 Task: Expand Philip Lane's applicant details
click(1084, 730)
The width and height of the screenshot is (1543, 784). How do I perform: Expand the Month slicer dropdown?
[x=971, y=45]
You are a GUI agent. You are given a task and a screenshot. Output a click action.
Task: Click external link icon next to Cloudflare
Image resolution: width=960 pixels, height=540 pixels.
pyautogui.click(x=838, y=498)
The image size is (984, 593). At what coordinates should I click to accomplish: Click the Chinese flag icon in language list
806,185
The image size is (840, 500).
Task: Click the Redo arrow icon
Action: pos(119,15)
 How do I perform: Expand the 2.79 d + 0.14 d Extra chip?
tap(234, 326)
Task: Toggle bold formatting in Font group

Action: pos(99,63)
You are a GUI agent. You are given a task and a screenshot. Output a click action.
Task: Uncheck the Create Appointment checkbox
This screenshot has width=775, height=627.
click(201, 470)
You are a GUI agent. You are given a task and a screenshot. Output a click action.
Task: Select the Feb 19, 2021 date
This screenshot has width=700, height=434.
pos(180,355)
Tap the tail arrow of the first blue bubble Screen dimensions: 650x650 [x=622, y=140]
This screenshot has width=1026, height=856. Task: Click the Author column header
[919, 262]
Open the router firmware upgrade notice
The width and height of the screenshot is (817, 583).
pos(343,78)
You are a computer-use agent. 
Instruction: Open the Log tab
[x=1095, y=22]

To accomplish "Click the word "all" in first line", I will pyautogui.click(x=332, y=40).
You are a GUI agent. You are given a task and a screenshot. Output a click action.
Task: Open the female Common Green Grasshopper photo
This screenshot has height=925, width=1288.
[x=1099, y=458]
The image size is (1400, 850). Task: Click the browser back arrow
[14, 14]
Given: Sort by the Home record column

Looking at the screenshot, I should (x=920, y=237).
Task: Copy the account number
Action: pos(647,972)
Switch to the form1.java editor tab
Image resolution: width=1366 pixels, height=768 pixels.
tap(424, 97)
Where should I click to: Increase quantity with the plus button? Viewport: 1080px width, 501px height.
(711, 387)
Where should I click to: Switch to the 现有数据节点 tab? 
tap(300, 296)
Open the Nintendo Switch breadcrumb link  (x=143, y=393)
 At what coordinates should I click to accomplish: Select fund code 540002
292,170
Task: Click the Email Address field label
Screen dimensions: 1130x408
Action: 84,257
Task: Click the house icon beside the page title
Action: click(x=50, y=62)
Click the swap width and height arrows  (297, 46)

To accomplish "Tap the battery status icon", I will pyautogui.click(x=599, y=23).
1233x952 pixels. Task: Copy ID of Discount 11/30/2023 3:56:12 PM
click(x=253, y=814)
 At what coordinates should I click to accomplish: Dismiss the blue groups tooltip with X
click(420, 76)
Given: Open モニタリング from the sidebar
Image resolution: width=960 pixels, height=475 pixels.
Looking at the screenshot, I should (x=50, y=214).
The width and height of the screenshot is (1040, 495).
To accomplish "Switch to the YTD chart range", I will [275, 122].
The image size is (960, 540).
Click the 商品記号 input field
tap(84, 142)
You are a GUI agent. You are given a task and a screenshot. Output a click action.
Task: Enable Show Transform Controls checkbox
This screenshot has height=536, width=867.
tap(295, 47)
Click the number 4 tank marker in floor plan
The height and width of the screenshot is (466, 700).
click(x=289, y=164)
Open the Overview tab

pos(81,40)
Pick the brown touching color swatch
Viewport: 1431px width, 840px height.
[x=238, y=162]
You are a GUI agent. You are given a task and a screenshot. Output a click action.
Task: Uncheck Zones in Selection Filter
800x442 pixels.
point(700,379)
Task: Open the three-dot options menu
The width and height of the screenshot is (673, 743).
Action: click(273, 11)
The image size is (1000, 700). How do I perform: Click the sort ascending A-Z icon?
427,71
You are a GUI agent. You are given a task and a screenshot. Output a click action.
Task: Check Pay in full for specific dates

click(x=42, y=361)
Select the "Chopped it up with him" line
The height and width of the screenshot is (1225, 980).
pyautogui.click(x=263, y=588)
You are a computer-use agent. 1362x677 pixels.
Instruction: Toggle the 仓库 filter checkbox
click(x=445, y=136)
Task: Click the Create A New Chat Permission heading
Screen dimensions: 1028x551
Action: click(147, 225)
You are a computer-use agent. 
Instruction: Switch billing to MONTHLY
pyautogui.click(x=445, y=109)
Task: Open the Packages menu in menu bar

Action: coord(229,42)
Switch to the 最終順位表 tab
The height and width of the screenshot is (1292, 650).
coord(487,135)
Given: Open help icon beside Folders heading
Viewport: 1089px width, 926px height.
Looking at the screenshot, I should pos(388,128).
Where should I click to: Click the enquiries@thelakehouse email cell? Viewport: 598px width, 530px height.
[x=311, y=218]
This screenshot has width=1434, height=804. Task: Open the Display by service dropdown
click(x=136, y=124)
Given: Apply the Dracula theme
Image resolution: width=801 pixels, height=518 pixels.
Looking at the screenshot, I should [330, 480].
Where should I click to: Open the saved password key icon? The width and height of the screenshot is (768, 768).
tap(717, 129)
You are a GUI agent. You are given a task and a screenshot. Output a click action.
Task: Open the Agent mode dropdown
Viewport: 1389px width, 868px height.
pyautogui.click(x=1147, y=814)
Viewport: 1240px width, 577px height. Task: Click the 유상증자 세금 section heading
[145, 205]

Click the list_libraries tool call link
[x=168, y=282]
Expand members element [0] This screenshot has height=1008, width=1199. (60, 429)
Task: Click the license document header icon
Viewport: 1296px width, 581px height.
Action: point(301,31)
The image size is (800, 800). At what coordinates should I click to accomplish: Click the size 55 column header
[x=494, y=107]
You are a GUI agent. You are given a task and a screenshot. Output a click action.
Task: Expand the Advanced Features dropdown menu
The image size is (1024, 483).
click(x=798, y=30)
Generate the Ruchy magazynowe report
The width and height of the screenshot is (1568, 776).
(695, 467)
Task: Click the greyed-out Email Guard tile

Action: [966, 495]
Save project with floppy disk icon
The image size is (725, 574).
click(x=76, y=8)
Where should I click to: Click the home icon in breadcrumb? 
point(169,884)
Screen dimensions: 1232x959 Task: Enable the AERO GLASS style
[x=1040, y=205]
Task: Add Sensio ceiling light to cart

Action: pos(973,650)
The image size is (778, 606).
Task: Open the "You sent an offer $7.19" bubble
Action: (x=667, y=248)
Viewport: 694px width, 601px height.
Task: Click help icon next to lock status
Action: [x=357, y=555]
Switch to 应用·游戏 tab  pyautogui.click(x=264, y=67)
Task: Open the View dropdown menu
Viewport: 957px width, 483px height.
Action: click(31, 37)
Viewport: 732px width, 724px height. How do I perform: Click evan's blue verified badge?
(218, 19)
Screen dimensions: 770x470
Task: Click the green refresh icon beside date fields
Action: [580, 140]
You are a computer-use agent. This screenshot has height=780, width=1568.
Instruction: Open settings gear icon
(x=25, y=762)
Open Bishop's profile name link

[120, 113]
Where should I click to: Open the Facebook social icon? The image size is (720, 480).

○ ○ ○ ○ ○ ○ ○

What is expected: In the material above, transcribe exactly the lines beginning at the one with "The image size is (1024, 483)." and ending at the one with "Switch to 应用·游戏", both included.

Output of the exercise:
The image size is (1024, 483).
click(x=798, y=30)
Generate the Ruchy magazynowe report
The width and height of the screenshot is (1568, 776).
(695, 467)
Task: Click the greyed-out Email Guard tile

Action: [966, 495]
Save project with floppy disk icon
The image size is (725, 574).
click(x=76, y=8)
Where should I click to: Click the home icon in breadcrumb? 
point(169,884)
Screen dimensions: 1232x959 Task: Enable the AERO GLASS style
[x=1040, y=205]
Task: Add Sensio ceiling light to cart

Action: pos(973,650)
The image size is (778, 606).
Task: Open the "You sent an offer $7.19" bubble
Action: (x=667, y=248)
Viewport: 694px width, 601px height.
Task: Click help icon next to lock status
Action: [x=357, y=555]
Switch to 应用·游戏 tab  pyautogui.click(x=264, y=67)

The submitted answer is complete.